At some point within the next decade, leaders of both large and small companies will have to make a strategic bet, perhaps even several. That’s why leaders must have the ability to see the need for a game-changing move and seize the moment.

A strategic bet is a life-or-death move made either to transform a company and create a new growth trajectory, or to create a totally new enterprise. It requires commitment from leadership and will likely be uncomfortable to make.

Do you have the fortitude for it?

CEO Andrew Liveris of Dow Chemical Company made such a strategic move when he bet the company’s future on the acquisition of Rohm & Haas. The acquisition took all of Dow’s financial resources and would shift the company’s business model. Liveris said it would be “transformational.”

From the beginning, the deal nearly fell apart. Financing was hard to come by. Wall Street was skeptical. Two days before the close of the deal, a funder backed out, throwing everything into jeopardy.

With the plans wobbling, most ex­­pected Liveris to retreat. But he summoned his mental toughness and perseverance, and continued to project confidence in his vision.

In the end, he succeeded.

He kept the board of directors committed, found new sources of financing from Warren Buffett and two members of the Rohm & Haas family, and convinced the ratings agencies to maintain the company’s rating.

Liveris was right; it was a transformational deal. It tilted the mix of the business and pushed Dow’s stock up.

The example points to the sort of challenge more companies will face in the future, requiring leaders to put their companies on the line. Liveris saw that the global environment affecting the chemicals industry was changing rapidly and that, sooner or later, his company would be forced to change.

He knew what great leaders know: ­Better to take bold, thoughtful moves to stay ahead of change, even if it means putting everything at risk.

— Adapted from “Strategic Bets,” Ram Charan and Michael Sisk, strategy+business.

{ 3 comments… read them below or add one }

Joshua Hammerstein November 3, 2011 at 8:51 am

Talk about spin. This article is beyond absurd. Dow stock was around $50 per share, and Mr. Liveris drove it down to around $5 and took the company to the brink of bankruptcy. The entire world knows he blew the deal with the Kuwaiti’s and way overpaid for R&H. It is incredible that he wasn’t canned.

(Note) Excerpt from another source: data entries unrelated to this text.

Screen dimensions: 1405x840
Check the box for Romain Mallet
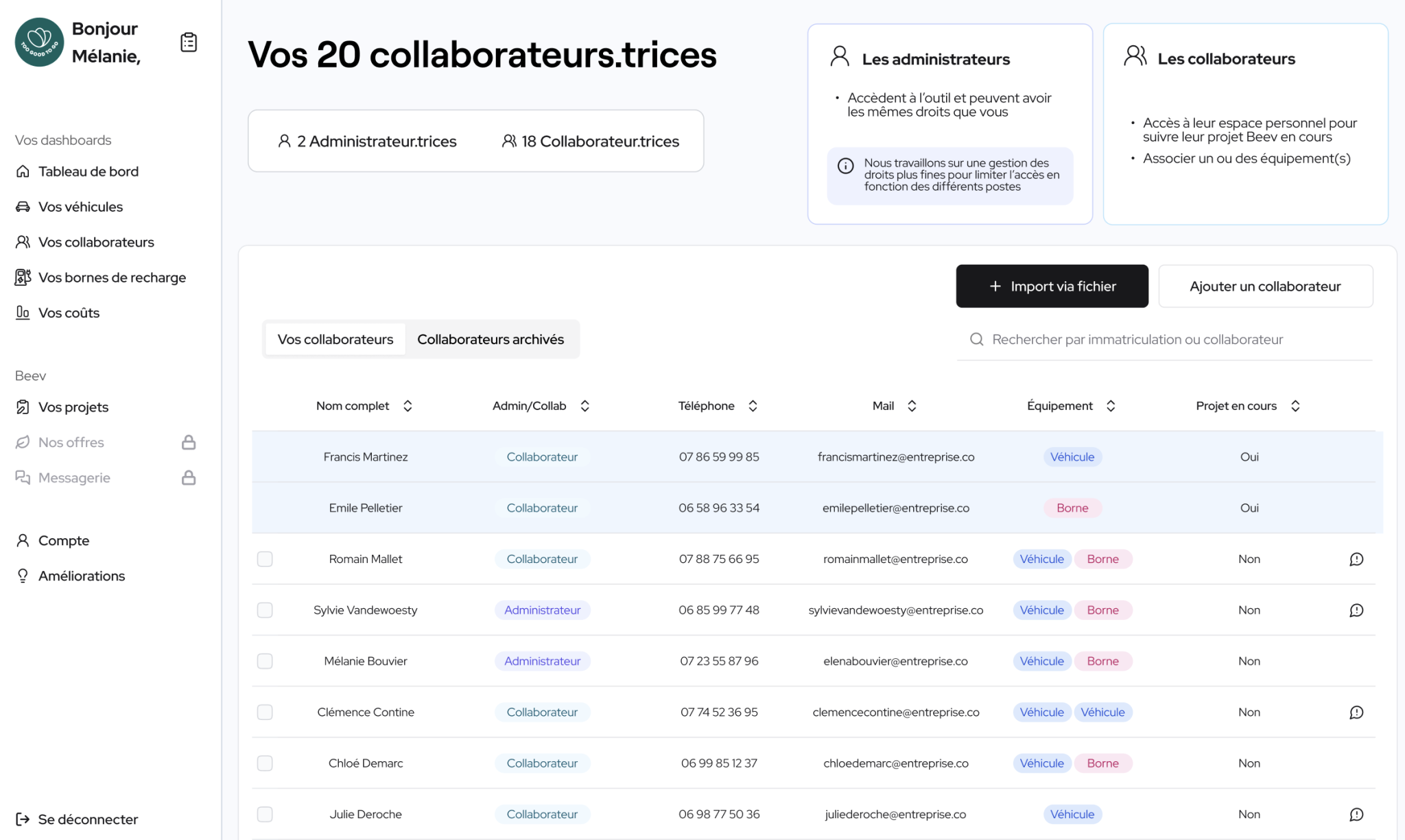tap(265, 560)
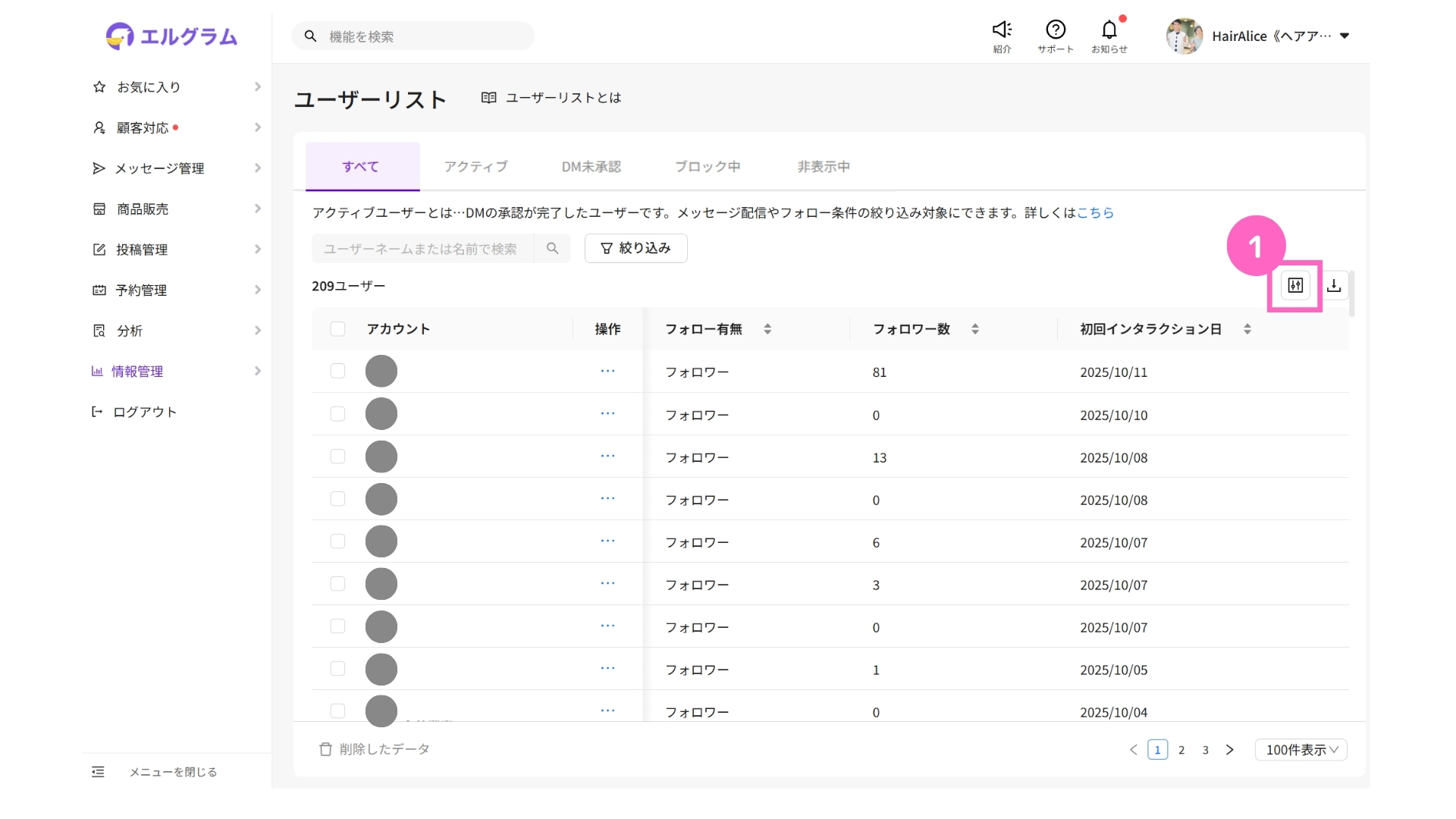Sort by follower count column arrows
The image size is (1456, 819).
coord(975,329)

phwest November 1, 2011 at 5:37 pm

Not for Rohm & Haas shareholders….


SirEvil October 27, 2011 at 11:58 am

As an investor, I don’t care about boldness, I care about value. And all Dow did with the Rohm and Haas deal was destroy value. Since the day the deal was announced (7/1/2008) to today, Dow’s shares are down $4.54 (after correcting for the massive dilution required to fund this deal). On fewer than 25% of trading days since the deal was announced, the stock has been below the pre-announcement value. If this is success, I’d hate to see what the authors think failure is!